Many highly qualified physicians, who were in demand across the United States and Europe before they returned to Lebanon after the 1975-90 civil war, are throwing in the towel, having lost hope in its future.
They are not only seeing wages fall, but also face shortages of equipment, staff and even some basic supplies in their hospitals as Lebanon runs out of hard currency to pay for imports.
Sharaf Abou Sharaf, head of the doctors’ syndicate, said the departure of 400 doctors so far this year creates a major problem, especially for university hospitals where they both practise and teach.
“This bleeding of talent does not bode well, especially if the situation lasts long and there are others who are preparing to leave,” he said.
Caretaker Health Minister Hamad Hassan agreed.
“Their expertise was built over many years and is very hard to lose overnight.
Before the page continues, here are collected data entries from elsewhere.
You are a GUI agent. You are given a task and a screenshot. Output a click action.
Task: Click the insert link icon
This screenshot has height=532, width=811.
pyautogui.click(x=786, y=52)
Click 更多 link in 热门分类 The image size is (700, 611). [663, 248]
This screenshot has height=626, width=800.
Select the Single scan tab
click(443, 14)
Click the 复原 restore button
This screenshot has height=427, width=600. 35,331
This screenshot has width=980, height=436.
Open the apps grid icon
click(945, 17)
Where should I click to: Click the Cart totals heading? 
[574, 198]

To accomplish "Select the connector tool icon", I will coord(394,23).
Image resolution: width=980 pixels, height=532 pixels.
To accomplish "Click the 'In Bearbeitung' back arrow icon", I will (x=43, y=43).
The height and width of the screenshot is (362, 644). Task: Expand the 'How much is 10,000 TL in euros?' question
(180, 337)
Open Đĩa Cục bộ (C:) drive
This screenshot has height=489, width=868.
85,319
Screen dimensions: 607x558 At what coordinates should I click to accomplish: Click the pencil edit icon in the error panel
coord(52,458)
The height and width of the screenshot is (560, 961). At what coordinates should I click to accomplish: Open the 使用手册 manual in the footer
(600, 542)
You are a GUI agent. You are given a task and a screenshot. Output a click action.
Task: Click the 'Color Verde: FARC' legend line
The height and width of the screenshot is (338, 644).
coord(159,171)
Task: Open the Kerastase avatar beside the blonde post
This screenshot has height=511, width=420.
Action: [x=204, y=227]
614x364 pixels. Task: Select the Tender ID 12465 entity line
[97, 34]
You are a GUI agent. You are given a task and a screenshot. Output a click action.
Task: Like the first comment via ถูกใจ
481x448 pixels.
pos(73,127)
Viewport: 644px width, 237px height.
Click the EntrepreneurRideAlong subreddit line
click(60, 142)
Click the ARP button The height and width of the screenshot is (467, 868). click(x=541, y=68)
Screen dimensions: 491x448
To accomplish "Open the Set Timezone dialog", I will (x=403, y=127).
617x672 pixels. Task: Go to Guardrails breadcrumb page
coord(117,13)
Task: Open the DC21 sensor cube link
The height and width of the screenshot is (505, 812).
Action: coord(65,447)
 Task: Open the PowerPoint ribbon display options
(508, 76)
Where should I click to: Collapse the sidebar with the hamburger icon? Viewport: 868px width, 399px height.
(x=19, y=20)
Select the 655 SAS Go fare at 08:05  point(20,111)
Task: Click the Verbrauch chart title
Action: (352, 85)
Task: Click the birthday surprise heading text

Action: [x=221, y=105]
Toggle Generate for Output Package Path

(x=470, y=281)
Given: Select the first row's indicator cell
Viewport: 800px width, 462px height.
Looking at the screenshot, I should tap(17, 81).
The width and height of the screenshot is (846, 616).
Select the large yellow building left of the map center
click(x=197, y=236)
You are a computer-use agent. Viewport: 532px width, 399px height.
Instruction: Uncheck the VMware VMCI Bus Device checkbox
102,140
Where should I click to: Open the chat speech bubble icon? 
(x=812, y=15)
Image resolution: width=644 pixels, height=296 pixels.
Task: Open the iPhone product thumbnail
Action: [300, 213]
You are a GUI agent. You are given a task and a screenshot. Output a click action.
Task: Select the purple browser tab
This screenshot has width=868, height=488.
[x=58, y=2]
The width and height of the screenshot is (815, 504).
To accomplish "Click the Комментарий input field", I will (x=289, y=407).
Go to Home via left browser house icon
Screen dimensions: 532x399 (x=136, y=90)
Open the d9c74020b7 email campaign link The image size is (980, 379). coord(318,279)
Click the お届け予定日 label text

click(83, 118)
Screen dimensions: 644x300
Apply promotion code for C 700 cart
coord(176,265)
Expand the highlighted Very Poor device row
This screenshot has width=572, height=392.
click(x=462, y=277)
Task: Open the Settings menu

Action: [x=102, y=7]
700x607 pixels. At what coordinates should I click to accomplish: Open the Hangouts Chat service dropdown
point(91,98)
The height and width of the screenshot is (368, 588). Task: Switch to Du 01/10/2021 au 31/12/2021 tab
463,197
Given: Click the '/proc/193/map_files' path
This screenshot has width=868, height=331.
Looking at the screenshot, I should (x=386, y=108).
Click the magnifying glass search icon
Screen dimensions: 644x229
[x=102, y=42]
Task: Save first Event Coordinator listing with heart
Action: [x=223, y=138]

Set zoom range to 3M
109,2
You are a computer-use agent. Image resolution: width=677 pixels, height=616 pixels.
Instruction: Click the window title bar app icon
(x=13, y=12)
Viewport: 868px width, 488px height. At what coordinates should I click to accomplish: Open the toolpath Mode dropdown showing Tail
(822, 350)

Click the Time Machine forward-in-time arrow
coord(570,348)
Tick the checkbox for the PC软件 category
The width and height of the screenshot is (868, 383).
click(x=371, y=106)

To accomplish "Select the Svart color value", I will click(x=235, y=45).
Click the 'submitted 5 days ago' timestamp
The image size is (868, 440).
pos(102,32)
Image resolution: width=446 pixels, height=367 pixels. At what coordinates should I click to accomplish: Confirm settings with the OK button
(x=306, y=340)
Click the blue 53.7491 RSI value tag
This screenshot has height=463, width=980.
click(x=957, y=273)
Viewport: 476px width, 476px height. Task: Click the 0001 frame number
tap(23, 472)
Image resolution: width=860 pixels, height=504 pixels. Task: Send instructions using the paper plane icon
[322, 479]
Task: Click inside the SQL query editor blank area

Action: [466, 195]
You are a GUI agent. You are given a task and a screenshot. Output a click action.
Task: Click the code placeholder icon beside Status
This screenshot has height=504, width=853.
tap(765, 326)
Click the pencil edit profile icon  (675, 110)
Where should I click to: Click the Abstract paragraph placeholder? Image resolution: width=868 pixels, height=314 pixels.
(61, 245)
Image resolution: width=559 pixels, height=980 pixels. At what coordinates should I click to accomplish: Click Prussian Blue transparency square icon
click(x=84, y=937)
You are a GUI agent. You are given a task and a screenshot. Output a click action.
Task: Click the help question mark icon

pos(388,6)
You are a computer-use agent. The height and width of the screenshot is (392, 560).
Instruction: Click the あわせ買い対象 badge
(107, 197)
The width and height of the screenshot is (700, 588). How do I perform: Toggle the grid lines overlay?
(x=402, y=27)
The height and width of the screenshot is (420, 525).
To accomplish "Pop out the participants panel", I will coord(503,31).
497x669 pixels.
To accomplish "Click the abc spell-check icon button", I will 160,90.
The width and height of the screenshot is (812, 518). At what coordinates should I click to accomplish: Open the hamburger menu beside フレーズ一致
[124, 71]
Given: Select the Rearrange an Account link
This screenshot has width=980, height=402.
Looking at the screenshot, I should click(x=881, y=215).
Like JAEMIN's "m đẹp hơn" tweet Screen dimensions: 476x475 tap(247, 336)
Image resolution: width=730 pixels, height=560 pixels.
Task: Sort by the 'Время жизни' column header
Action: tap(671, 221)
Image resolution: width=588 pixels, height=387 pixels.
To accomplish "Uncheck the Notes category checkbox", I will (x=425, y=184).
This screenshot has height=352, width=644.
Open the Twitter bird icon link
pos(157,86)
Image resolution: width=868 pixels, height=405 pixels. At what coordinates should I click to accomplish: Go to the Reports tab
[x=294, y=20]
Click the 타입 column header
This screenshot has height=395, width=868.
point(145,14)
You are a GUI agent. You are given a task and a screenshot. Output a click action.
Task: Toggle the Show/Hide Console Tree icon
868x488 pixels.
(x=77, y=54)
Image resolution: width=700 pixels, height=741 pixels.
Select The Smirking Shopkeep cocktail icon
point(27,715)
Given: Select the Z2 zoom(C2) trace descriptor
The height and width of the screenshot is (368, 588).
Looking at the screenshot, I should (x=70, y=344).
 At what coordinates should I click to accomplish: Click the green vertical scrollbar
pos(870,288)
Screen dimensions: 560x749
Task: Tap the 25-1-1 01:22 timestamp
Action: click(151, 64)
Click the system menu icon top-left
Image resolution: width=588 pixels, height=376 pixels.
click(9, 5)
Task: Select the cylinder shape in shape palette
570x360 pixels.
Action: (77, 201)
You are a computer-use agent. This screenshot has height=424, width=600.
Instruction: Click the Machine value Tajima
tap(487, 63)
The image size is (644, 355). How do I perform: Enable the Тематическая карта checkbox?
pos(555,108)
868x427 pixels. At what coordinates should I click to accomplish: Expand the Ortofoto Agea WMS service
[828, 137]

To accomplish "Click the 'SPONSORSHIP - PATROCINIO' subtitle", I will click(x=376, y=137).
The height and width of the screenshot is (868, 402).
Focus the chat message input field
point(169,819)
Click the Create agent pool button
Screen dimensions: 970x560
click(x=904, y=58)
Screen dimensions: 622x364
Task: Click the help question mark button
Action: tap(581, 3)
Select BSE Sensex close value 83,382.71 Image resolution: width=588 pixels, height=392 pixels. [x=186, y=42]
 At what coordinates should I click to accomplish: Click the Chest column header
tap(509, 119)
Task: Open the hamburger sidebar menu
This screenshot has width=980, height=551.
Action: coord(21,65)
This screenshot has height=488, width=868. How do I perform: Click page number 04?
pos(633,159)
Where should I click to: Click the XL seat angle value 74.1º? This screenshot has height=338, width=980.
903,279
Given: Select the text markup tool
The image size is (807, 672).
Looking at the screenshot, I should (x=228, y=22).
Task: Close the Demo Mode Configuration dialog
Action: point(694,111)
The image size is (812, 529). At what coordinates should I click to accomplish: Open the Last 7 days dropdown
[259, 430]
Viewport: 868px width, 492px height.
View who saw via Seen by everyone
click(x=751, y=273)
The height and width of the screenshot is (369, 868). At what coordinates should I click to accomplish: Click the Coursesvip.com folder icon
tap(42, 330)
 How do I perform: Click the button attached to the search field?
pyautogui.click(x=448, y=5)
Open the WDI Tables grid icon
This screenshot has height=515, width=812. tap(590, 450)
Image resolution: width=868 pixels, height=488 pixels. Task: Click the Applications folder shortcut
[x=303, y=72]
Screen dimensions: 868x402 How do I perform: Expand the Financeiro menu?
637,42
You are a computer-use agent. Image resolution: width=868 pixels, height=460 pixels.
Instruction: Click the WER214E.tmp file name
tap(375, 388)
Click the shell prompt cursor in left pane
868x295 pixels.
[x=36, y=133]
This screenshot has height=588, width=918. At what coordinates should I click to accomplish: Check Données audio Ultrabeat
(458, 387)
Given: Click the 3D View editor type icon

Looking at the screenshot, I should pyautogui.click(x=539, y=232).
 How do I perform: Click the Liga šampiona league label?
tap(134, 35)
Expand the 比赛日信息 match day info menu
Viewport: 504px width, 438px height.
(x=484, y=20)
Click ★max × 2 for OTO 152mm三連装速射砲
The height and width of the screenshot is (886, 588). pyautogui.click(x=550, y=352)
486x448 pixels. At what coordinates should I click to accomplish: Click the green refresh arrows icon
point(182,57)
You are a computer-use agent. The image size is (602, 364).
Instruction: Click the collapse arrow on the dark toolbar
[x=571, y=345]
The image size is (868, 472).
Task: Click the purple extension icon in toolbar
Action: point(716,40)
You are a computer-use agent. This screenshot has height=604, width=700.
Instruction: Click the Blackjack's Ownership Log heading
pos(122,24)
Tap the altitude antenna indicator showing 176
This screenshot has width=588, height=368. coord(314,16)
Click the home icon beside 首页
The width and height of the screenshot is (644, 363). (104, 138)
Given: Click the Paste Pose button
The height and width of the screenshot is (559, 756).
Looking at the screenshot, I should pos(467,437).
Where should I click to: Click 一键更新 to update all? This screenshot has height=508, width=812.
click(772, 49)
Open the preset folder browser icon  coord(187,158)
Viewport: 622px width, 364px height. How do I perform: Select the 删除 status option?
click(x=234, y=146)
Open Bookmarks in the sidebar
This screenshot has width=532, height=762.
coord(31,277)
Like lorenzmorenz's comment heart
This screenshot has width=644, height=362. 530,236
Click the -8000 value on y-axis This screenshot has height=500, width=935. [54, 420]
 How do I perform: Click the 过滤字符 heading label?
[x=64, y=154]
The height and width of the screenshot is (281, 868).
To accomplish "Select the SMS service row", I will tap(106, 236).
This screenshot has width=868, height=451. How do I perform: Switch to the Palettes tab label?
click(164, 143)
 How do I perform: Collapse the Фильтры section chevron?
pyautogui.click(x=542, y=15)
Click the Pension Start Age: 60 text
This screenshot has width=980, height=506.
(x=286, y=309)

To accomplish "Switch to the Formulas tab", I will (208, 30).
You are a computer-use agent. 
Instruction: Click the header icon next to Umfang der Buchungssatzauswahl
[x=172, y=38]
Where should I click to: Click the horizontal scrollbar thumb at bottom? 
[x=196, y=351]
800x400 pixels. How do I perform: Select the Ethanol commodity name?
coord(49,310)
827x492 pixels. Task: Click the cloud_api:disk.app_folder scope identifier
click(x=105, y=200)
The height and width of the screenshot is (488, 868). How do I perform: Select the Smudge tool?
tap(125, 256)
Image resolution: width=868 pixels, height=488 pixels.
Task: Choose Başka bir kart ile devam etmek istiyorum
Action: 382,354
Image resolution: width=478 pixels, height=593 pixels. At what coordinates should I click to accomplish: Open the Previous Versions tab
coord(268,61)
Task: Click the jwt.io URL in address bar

We will need many years to return the medical sector to its former glory,” he told Reuters.
Protests that erupted last year and brought down the government had raised hopes that politicians, selected by a system in which leaders of Christian and Muslim sects shared the top jobs, could be pushed aside.
Then came the Aug. 4 blast, when large amounts of poorly stored ammonium nitrate exploded, killing 200 people, injuring 6,000, making 300,000 people homeless and destroying large parts of the capital Beirut including several hospitals.
“The explosion was the final nail in the coffin,” Boulos said.
“It crystallised all the fears, all the pain and all the difficulties that we were living through,” added the medic, who trained at Vanderbilt University in Nashville, Tennessee.
‘CORRUPT TO THE CORE’
Boulos said he had lost faith in the country’s leadership, after years of instability caused by political bickering.
“Lebanon is corrupt to the core,” he said, echoing the chants of thousands of protesters who packed city streets during the last year.
The country has also had to deal with the influx of more than a million Syrians fleeing civil war, an economy that has buckled under the weight of debt, mass unemployment, poverty, and, more recently, the coronavirus pandemic.
On Tuesday, Lebanon ordered a nationwide lockdown for around two weeks to stem the spread of the virus, as intensive care units reached critical capacity.
Hassan, the caretaker health minister, has said an agreement was reached with the central bank to allocate funds for private hospitals to set up COVID-19 wings and that the state would pay hospital dues for the first six months of 2020.
The government had for years owed hospitals arrears and their unpaid bills are mounting.
Ghazi Zaatari, Associate Dean for Faculty Affairs and Chair of the Department of Pathology & Laboratory Medicine at AUB, said he feared the exodus would accelerate.
“For the past 10 years we put a lot of effort into recruiting around 220 faculty members, and now it is very disheartening to see that many of those we hired are leaving again.”
Doctors in Lebanon, although relatively well paid, generally earn less than they did abroad.
Over the past year they have seen real incomes drop due to the 80% devaluation in the currency.
The caretaker health minister said the state was seeking international help to prop up depreciated salaries of doctors to slow the exodus.
But both Boulos and Zaatari said money was not the main problem.
“Money is an issue, but this lack of trust and confidence in the political leadership (for) a safe, secure and successful future is a huge factor,” Zaatari said.
“I am one of those who came back in the mid-90s believing that there was a promise of a better future and a reconstruction plan, only to find that 20 years later everything is collapsing and the promises were false promises. We were robbed big time.”